Hi all,
Le 29/09/2020 à 22:30, pete M via 44Net a écrit :
Allstarlink are using 44 net space and are giving a
great service to link repeaters. I already give to them from time to time.
The Brandmeister server team could also be supported. (As an admin of the canadian
server I do have some personal interest. )
Here in France, AllStar, Brandmeister, but also most of digital voice
things such as Echolink, D-Star, DMR, XLX, DVSwitch, SVXLink and so on,
are mostly using public Internet connections. Maybe because it's easier,
and because lots of Plug-and-Play images are available for tiny
computers such as Raspberry Pi.
As we are a "closed" community, and most of those systems must be
restricted to licensed HAMs due to regulations, having most of them
connected through AMPRNet / HamNet addressing would IMHO have a sense.
But in fact, very few of us have their digital voice systems connected
through AMPRNet / HamNet addressing.
Why ?
Here are some guesses :
- AMPRNet / HamNet routing is quite complicated for a non-IT guy. BGP
requires huge equipment and skills. IPIP requires hacking protocol
redirect on Internet boxes. Those are not easy things for people
operating a voice repeater or hotspot. They just build a Pi image, plug
the machine, and it works. Why should they bother with complex addressing ?

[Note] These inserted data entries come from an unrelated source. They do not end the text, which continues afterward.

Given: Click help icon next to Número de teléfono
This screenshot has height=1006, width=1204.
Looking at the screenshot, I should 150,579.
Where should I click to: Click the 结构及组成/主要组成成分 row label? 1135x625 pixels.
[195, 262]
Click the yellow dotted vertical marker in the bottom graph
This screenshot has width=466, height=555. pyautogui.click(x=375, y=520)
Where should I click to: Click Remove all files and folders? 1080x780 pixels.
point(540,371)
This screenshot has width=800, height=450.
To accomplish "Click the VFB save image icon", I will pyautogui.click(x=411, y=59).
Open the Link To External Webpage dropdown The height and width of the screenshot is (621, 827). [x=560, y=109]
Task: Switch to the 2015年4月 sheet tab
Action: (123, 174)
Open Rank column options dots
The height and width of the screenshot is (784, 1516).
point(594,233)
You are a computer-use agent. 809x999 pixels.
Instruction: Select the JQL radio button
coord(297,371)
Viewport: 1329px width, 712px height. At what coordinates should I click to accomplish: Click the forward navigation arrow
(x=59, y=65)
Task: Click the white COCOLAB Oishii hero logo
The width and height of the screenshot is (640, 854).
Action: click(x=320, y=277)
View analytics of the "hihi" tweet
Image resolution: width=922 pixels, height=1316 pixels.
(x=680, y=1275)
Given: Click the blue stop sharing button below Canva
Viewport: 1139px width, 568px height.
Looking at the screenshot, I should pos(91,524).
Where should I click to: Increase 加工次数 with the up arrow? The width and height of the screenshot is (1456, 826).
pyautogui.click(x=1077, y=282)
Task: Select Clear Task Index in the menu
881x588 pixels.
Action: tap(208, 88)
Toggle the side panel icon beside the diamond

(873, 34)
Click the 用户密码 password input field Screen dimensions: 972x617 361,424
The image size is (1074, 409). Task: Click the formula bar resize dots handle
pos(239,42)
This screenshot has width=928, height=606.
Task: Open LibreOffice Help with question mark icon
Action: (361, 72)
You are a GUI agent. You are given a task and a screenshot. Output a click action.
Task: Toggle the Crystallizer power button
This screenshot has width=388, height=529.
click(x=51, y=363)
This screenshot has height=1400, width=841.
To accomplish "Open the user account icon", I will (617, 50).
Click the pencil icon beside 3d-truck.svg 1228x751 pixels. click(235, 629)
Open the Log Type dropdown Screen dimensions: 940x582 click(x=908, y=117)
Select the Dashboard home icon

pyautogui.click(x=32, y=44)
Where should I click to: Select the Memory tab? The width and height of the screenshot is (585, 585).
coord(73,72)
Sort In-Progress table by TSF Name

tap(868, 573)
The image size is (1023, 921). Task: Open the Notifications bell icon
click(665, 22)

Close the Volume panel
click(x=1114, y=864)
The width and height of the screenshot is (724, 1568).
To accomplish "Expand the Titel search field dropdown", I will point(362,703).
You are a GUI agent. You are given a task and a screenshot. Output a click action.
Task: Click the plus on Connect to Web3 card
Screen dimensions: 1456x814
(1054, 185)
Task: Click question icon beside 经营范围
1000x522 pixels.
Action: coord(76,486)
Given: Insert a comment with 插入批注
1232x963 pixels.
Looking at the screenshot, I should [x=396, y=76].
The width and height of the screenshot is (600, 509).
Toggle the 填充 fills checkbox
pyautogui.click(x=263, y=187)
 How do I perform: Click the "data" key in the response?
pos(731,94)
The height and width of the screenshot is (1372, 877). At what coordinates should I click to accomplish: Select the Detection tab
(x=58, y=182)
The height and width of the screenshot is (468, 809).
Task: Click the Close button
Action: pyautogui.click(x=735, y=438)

-> Maybe we should target Plug-and-Play system makers (such as
Pi-Star for ex.) so that AMPRnet addressing is integrated in a
plug-and-play manner
- Make things simpler and easier to use. We often discussed about that.
Here, in Corsica (a tiny island in the Mediterranean sea), we've been
experimenting a new approach :
- Plug-and-Play boxes (basically, OpenWRT, making 5 GHz connection
to a peer, or building a VPN tunnel to a central gateway). It's an
outgoing VPN, so that it works behind any Internet provider (without
opening ports and so on). The first tries were using OpenVPN, but we are
now migrating to Wireguard (light abd efficient).
- A central gateway on the islans, which manages the complex
routing to "the rest of the world". We loose the full-mesh capability of
IP-IP, but we get Plug-and-Play. And that's great !
- This is our approach at TKNet, but there are other implementations
elsewhere in the world. The common idea is a decentralized network by
geographic areas : a central gateway for the area (ie, a country, a
region, an island), managed by a regional team, and local users
connecting to this gateway in a Plug-and-Play manner.
- Only one VPN server in the East coast of the US does not have much
sense in terms of latency for world-wide users, mostly for VoIP
applications. Pings are far too long. To be efficient, VPN servers must
be closer from people (by country, or at least, by continent)
- Some interesting ideas about IPv6 have already been submitted here.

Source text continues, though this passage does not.